Excerpt provided =
* Start *
Jane Lawrence Smith (February 3, 1915 – August 5, 2005), born Jane Brotherton, was an American actress and opera singer who was part of the New York art scene beginning in the 1950s.

Life and work
Jane Brotherton was born in Bozeman, Montana, and grew up in Mt. Vernon, Washington. Her father was Lawrence Langham Brotherton, a founder of the Bozeman Canning Company.

In 1943 she, created the small role of Gertie in Oklahoma! on Broadway.  The same year, she married Tony Smith, an architect who later achieved fame as a minimalist sculptor. Her close friend Tennessee Williams was best man at her wedding. The Smiths became the parents of three daughters, Kiki Smith, Seton Smith and Beatrice (Bebe) Smith Robinson (herself married to the painter and art critic Walter Robinson, before she died from AIDS).

In 1950 she traveled to Europe and began an opera career in Germany. The next year she sang the part of Elettra in the 1951 Salzburg Festival presentation of Idomeneo, conducted by Georg Solti.

Ms. Smith was one of the last survivors of the central circle of Abstract Expressionist artists and companions who came to the fore in New York in the 1940s and '50s. Her husband was close to Jackson Pollock and Barnett Newman, and she was the subject of one of Pollock's late black-and-white paintings, No. 7 (1952), now owned by the Metropolitan Museum of Art. Two of her daughters, Kiki Smith and Seton Smith, are artists, adding to her prominence in the art world. After her husband's death, in 1980, she resumed her acting career, this time in avant-garde theater, and worked with the directors John Jesurun, Joan Jonas and Marianne Weems. She performed the lead role in the no wave opera XS: The Opera Opus (1984-6) that was created by composer Rhys Chatham and artist Joseph Nechvatal.
* End *
Continue the biography of Jane Lawrence Smith from the point at which it stops.

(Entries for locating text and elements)
* Start *
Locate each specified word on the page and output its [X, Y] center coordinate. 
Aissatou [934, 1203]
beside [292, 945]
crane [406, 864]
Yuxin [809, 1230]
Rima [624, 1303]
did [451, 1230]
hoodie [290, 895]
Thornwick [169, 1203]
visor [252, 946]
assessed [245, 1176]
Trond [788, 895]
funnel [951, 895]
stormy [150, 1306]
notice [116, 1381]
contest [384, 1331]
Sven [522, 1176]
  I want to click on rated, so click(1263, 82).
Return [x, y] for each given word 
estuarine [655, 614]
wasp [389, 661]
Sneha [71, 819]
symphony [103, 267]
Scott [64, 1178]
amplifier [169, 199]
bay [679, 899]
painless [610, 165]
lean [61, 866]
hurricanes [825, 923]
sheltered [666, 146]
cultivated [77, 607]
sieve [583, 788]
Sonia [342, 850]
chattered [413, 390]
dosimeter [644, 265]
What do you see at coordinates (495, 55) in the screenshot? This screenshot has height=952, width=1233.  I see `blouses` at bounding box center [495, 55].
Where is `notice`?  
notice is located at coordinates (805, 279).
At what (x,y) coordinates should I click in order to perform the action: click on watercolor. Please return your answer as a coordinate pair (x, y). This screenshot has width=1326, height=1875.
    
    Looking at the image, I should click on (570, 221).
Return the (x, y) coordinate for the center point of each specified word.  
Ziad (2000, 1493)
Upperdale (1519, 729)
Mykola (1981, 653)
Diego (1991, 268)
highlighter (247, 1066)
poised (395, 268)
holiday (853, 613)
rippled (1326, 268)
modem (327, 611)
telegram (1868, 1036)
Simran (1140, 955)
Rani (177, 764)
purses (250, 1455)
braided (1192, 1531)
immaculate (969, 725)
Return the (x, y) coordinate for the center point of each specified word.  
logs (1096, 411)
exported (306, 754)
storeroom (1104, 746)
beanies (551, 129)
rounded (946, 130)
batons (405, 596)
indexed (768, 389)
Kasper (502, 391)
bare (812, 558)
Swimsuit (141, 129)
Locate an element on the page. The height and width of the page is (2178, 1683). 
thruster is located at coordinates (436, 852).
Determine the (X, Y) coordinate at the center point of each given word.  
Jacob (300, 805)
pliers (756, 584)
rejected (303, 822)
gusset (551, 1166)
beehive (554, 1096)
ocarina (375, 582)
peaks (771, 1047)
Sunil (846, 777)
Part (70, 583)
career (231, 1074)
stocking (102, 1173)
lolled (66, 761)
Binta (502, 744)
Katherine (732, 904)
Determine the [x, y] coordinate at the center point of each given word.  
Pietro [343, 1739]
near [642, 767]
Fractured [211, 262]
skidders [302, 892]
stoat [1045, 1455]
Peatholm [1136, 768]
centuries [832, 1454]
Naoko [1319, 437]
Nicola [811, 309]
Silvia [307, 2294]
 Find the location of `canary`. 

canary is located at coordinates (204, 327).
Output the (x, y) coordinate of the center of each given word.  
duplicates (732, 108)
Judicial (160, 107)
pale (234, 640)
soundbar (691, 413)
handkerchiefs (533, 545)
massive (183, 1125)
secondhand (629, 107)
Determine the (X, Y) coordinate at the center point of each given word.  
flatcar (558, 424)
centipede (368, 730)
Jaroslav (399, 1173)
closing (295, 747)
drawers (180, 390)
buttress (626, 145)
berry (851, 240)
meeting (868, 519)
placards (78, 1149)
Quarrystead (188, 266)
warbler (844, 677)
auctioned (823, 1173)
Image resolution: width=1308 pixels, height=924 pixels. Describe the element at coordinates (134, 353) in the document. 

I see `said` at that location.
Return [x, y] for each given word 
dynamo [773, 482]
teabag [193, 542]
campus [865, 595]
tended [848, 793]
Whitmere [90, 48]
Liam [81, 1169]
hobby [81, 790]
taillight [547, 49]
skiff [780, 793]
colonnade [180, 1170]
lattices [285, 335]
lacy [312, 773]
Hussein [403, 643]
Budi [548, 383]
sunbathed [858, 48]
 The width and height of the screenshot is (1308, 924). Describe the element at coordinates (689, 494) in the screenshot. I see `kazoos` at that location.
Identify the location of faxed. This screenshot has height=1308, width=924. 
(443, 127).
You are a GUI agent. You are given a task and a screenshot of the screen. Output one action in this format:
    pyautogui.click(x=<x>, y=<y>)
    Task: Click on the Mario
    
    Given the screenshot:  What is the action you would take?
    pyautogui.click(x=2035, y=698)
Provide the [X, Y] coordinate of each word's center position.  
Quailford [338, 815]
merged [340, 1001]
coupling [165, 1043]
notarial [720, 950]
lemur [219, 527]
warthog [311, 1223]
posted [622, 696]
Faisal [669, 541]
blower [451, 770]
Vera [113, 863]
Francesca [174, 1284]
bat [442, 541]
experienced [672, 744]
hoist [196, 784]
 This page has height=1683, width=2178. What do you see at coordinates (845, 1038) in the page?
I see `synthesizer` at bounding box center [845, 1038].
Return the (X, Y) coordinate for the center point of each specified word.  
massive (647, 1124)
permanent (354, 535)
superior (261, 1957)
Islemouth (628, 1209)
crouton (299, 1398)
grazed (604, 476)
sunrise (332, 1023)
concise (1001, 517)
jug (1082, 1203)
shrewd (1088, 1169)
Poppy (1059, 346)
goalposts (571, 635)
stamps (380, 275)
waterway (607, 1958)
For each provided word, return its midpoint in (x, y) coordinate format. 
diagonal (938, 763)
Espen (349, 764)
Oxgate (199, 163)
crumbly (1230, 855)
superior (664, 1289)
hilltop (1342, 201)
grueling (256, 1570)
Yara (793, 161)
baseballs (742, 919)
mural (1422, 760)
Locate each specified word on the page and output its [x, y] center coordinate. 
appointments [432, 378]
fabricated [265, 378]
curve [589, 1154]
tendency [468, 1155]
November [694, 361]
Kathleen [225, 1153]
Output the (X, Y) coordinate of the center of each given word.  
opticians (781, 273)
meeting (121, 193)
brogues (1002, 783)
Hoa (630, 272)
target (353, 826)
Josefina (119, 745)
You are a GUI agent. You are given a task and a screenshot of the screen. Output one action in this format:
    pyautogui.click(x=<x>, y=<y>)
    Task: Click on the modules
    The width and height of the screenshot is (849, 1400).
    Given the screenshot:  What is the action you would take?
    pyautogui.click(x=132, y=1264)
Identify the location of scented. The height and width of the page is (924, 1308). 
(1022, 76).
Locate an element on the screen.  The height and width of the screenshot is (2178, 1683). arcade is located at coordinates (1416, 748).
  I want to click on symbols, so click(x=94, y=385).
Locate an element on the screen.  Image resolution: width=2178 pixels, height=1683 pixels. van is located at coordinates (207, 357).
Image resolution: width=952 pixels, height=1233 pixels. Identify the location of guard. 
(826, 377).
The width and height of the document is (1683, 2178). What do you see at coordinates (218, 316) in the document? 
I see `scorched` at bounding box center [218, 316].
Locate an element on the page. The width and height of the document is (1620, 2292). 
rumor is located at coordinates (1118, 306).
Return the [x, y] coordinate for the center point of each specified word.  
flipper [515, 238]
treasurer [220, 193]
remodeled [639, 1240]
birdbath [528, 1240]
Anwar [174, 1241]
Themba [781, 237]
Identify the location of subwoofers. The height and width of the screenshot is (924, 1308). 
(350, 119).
* End *
Result below =
Her only film role was that of Clementine Brown in Sailor's Holiday (1944) opposite Arthur Lake and Shelley Winters and in which she was credited as June Lawrence.

Broadway appearances
Oklahoma! (1943) as Gertie Cummings (opening night cast)
Inside U.S.A. (1948) in multiple roles (opening night cast)
Where's Charley? (1948) as Donna Lucia D'Alvadorez (opening night cast)

References

External links

 mp3 of "murmuring tOngue Of Ovid" (20:53) Jane Lawrence Smith reading from Ovid's poem ''Metamorphosis' in 1985 as part of an audio art piece by Joseph Nechvatal on Ubuweb

1915 births
2005 deaths
People from Mount Vernon, Washington
People from Bozeman, Montana
American operatic sopranos
American expatriate actresses in Germany
American stage actresses
American film actresses
Singers from Washington (state)
Singers from Montana
Actresses from Washington (state)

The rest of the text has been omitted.